Start of Listed records
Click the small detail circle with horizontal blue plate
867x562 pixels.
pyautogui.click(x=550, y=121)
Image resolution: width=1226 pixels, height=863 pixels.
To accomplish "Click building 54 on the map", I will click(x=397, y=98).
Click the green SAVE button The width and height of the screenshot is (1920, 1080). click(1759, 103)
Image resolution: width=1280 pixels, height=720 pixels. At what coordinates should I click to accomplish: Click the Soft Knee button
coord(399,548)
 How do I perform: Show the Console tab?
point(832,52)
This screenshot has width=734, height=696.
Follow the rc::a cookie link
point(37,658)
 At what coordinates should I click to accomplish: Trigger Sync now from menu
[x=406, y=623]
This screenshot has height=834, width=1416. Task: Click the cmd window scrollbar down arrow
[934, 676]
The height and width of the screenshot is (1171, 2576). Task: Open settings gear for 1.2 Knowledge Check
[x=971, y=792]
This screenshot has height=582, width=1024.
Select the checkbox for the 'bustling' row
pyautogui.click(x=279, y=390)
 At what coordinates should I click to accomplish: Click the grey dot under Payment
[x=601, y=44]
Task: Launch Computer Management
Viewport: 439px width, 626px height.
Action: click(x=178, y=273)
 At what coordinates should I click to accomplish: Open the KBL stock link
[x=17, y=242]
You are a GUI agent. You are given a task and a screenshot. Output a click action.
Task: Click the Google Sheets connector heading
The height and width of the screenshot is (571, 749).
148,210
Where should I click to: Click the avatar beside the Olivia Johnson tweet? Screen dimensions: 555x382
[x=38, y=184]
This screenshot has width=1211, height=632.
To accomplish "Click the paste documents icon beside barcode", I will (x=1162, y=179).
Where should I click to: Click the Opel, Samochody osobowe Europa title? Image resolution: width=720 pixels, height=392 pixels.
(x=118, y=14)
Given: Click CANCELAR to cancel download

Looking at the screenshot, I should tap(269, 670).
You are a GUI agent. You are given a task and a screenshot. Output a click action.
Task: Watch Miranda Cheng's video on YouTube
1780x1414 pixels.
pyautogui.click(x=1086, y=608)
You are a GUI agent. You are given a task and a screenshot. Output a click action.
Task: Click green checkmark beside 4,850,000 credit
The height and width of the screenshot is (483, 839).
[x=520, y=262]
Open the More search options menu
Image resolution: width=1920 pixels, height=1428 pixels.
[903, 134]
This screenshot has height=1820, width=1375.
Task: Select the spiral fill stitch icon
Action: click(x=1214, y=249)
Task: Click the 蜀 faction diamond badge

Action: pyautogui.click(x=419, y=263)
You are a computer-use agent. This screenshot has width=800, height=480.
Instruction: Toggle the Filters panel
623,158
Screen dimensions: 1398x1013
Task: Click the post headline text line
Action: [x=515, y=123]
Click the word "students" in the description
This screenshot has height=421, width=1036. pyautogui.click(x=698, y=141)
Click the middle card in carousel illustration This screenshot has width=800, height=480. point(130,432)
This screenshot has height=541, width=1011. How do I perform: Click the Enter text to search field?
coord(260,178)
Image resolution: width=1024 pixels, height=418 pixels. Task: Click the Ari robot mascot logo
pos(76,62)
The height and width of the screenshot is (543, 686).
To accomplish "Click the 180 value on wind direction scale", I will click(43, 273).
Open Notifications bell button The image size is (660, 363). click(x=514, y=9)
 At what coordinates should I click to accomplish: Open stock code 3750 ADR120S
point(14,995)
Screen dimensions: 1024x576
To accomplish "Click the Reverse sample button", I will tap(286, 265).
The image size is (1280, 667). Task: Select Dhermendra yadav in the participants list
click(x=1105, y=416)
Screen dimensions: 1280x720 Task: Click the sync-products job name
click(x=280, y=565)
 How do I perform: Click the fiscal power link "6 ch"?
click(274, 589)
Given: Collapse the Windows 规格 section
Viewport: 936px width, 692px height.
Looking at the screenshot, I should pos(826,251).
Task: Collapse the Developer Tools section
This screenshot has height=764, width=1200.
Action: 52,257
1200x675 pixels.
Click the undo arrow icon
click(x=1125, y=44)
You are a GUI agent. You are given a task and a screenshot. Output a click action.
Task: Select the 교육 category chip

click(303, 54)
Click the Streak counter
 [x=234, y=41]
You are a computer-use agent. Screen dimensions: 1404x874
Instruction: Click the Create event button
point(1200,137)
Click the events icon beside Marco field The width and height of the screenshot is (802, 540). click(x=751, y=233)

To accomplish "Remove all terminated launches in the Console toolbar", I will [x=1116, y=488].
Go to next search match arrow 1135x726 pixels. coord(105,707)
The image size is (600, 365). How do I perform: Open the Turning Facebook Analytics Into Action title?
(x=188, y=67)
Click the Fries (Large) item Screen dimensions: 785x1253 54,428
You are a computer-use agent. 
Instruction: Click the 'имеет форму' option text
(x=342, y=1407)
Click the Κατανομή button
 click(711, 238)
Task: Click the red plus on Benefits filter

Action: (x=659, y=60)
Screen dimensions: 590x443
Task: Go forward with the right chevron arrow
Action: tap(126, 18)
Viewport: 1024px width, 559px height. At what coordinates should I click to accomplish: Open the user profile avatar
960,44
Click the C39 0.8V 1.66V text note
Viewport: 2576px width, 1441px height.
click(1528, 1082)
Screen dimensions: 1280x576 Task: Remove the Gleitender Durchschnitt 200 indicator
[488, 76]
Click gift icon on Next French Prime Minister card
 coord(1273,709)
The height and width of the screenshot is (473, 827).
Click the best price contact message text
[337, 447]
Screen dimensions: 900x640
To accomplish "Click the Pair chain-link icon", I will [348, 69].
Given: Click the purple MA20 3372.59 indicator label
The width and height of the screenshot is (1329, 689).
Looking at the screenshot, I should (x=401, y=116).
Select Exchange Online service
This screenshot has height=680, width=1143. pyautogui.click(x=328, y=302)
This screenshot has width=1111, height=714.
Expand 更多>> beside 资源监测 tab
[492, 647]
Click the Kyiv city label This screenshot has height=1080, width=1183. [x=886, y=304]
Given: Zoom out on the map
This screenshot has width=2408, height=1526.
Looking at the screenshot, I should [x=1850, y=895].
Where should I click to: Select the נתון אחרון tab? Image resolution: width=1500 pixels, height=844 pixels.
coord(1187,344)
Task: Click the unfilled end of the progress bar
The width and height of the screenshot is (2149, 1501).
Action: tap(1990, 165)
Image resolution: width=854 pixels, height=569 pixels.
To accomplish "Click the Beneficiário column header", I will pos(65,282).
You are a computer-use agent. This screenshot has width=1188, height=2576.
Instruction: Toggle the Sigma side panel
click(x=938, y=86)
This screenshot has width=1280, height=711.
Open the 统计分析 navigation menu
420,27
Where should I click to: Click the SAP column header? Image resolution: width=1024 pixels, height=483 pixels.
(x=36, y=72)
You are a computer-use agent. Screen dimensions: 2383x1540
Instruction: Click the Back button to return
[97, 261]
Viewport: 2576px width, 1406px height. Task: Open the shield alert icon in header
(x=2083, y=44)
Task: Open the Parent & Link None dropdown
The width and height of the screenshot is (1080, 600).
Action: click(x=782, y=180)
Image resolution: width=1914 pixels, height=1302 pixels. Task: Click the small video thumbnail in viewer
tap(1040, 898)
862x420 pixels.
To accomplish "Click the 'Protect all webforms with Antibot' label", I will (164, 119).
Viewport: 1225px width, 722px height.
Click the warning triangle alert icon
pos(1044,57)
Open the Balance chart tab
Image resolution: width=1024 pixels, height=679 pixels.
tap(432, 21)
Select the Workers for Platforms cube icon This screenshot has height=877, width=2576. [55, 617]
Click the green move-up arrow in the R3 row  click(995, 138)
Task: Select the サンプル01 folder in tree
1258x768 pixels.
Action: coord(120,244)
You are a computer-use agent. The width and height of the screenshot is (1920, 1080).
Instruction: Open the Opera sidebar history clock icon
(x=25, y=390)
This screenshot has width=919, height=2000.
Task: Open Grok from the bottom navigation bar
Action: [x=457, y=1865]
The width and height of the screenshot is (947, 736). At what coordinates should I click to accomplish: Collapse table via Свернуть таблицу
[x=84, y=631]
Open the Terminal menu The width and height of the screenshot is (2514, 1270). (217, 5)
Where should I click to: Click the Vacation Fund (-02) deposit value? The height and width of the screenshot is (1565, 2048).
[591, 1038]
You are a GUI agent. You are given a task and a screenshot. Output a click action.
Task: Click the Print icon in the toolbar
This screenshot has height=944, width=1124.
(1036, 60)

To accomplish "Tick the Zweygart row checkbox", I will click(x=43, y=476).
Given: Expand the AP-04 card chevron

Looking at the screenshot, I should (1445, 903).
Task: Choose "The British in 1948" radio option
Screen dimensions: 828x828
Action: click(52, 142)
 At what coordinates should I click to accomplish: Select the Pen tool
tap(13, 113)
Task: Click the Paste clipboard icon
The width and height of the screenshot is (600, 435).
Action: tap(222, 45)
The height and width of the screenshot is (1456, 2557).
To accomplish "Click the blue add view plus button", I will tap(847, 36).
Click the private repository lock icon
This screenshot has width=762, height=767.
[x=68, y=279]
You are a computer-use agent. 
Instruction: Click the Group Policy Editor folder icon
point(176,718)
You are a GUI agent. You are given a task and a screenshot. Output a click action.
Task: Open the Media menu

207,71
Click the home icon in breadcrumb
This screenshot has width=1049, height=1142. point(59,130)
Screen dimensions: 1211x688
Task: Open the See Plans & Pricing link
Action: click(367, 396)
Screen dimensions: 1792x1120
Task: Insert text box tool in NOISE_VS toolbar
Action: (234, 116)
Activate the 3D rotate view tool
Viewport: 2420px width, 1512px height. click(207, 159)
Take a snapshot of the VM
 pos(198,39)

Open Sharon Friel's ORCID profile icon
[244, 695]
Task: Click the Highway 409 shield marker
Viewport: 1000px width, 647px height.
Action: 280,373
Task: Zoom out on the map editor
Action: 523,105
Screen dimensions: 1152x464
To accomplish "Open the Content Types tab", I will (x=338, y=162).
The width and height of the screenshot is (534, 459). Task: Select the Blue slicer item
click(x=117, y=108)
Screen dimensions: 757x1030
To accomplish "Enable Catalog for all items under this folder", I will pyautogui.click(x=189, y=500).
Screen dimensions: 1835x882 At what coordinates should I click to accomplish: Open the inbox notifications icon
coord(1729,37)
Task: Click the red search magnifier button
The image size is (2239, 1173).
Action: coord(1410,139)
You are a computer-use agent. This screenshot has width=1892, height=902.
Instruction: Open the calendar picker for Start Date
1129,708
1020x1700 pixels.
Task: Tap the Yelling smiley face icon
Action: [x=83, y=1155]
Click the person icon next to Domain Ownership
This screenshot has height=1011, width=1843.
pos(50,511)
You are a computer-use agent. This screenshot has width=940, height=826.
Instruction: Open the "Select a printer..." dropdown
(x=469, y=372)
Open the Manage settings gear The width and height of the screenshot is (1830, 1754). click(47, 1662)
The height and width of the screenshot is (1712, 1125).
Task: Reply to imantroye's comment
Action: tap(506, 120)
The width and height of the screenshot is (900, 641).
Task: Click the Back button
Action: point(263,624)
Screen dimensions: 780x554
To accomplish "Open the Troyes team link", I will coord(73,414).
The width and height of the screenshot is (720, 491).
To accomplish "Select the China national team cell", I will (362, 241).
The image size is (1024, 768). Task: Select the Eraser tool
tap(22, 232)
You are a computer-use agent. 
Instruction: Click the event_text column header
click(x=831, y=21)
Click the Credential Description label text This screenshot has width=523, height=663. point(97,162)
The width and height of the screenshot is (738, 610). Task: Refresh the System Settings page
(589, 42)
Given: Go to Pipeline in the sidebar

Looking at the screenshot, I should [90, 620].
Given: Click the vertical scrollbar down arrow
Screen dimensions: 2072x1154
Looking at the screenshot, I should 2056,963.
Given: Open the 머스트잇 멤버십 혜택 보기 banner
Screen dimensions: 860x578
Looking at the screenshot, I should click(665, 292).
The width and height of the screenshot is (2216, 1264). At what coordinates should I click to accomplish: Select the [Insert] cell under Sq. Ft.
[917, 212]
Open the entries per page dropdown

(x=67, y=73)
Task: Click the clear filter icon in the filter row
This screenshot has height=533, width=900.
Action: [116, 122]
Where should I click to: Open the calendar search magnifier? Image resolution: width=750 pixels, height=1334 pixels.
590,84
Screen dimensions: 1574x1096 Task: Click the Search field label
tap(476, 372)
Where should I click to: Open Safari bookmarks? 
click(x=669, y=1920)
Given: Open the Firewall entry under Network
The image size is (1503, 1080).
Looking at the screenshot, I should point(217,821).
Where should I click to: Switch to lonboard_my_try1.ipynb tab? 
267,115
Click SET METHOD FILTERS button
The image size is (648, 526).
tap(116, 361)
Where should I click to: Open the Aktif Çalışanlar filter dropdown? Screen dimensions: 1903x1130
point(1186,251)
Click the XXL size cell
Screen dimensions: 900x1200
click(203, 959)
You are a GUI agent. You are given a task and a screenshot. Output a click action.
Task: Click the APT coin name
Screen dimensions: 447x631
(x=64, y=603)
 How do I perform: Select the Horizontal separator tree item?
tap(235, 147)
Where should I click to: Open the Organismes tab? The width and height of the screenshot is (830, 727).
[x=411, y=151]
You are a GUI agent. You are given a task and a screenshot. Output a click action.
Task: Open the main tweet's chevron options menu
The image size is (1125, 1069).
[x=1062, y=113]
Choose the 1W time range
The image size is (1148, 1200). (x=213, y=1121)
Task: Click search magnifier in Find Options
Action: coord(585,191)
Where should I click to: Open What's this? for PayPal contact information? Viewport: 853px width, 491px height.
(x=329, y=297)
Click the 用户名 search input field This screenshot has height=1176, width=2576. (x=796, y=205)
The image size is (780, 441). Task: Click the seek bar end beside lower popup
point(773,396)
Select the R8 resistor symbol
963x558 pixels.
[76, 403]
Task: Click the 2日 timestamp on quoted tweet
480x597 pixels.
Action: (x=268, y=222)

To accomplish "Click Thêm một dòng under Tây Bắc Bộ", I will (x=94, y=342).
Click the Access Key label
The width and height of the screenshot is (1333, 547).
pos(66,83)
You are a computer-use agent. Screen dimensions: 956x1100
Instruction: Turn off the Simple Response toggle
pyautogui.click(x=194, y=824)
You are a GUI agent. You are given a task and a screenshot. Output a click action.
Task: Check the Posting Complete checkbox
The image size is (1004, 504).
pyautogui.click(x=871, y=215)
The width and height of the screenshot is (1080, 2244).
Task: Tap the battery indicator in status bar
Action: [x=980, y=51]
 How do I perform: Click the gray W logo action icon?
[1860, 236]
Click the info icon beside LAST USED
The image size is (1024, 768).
End of Listed records
Directive: Echo back the lines starting at the one containing "You are a computer-use agent. Screen dimensions: 956x1100" and ending at the last line of the records, both ends included.

Response to this task:
You are a computer-use agent. Screen dimensions: 956x1100
Instruction: Turn off the Simple Response toggle
pyautogui.click(x=194, y=824)
You are a GUI agent. You are given a task and a screenshot. Output a click action.
Task: Check the Posting Complete checkbox
The image size is (1004, 504).
pyautogui.click(x=871, y=215)
The width and height of the screenshot is (1080, 2244).
Task: Tap the battery indicator in status bar
Action: [x=980, y=51]
 How do I perform: Click the gray W logo action icon?
[1860, 236]
Click the info icon beside LAST USED
The image size is (1024, 768).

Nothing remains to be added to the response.